Le 29 mai 2026, Catherine Lara fête ses 81 ans. Figure singulière de la chanson française, violoniste électrique et auteure-compositrice, elle a traversé les décennies en imposant un univers à la fois rock, populaire et classique. Si ses propres titres — de Nuit magique à La rockeuse de diamants — ont forgé sa réputation, le plus gros succès financier de sa carrière provient d’un détour inattendu : une chanson écrite pour Johnny Hallyday au début des années 2000.

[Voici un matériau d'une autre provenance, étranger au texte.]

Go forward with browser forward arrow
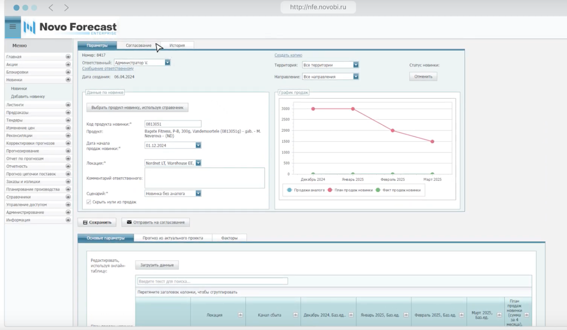 tap(66, 8)
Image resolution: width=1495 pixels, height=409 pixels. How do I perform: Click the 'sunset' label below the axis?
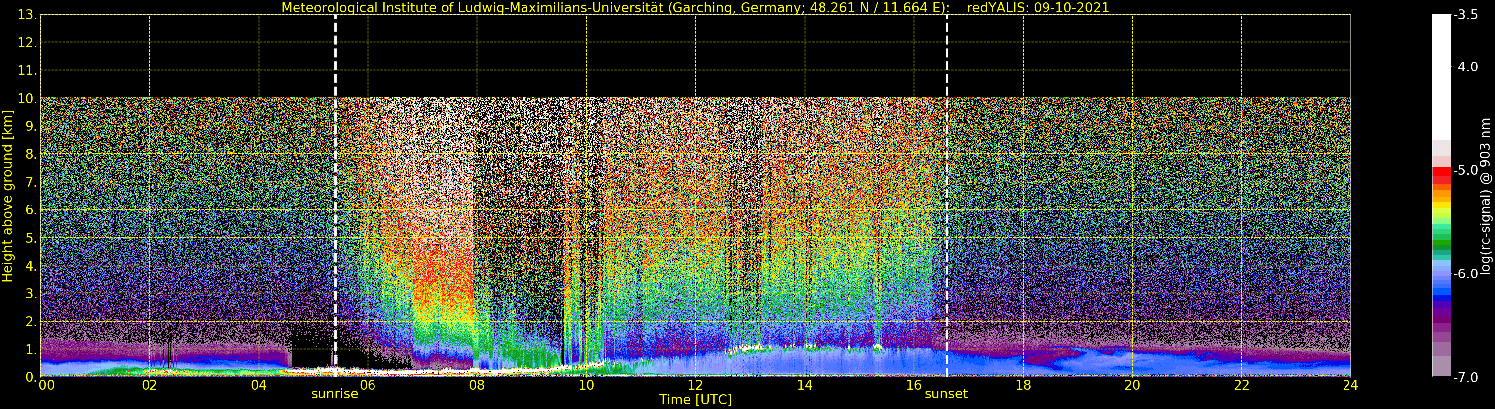coord(946,394)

Le « banco » inattendu : écrire pour Johnny
Peu de fans associent Catherine Lara à l’un des tubes les plus diffusés de Johnny Hallyday autour de la Coupe du monde 2002. Pourtant, invitée de l’émission Chez Jordan en mai 2023, elle a elle‑même évoqué ce chapitre en évoquant le « banco » de sa carrière. Interrogée sur le titre qui lui avait rapporté le plus d’argent, la réponse a surpris par sa franchise et son humour : « Banco, banco ? Ce n’est pas le morceau dont je suis le plus fière », a‑t‑elle lancé avant de nommer le titre en question, Tous ensemble, hymne officiel des Bleus pour la Coupe du monde 2002, interprété par Johnny Hallyday.
Conçu pour rassembler les supporters avant la compétition organisée au Japon et en Corée du Sud, le titre a rempli sa mission commerciale. Le disque s’est vendu à près de 700 000 exemplaires, un chiffre considérable qui, pour une autrice‑compositrice, s’est traduit par des retombées financières importantes : droits d’auteur, passages radio et exploitations commerciales ont transformé cette commande en véritable jackpot.
Un succès commercial, un souvenir mitigé
Pourtant, ce carton commercial ne semble pas laisser à Catherine Lara un souvenir artistique particulièrement glorieux. Interrogée par Jordan De Luxe, la musicienne a répété qu’il ne s’agissait pas du morceau dont elle était la plus fière. Sa posture est celle d’une artiste consciente du rôle demandé : « On ne m’a pas demandé d’écrire un Requiem. C’était un exercice de style. Genre on fait une chanson très populaire. »
Le contraste entre la destinée commerciale de la chanson et le parcours sportif auquel elle se rattachait est d’autant plus ironique que l’Équipe de France, sacrée en 1998, a vécu une débâcle historique en 2002 : éliminée dès le premier tour et sans inscrire le moindre but. Catherine Lara, fidèle à son sens de l’autodérision, l’évoque elle‑même en rappelant sèchement : « Sans un but, parce que cette année‑là, il n’y a pas eu de but. »
Malgré l’échec sportif, Tous ensemble s’est immiscé durablement dans l’espace public — stades, plateaux télévisés, radios — et dans la mémoire collective, démontrant que la popularité commerciale et la valeur artistique sont parfois dissociées.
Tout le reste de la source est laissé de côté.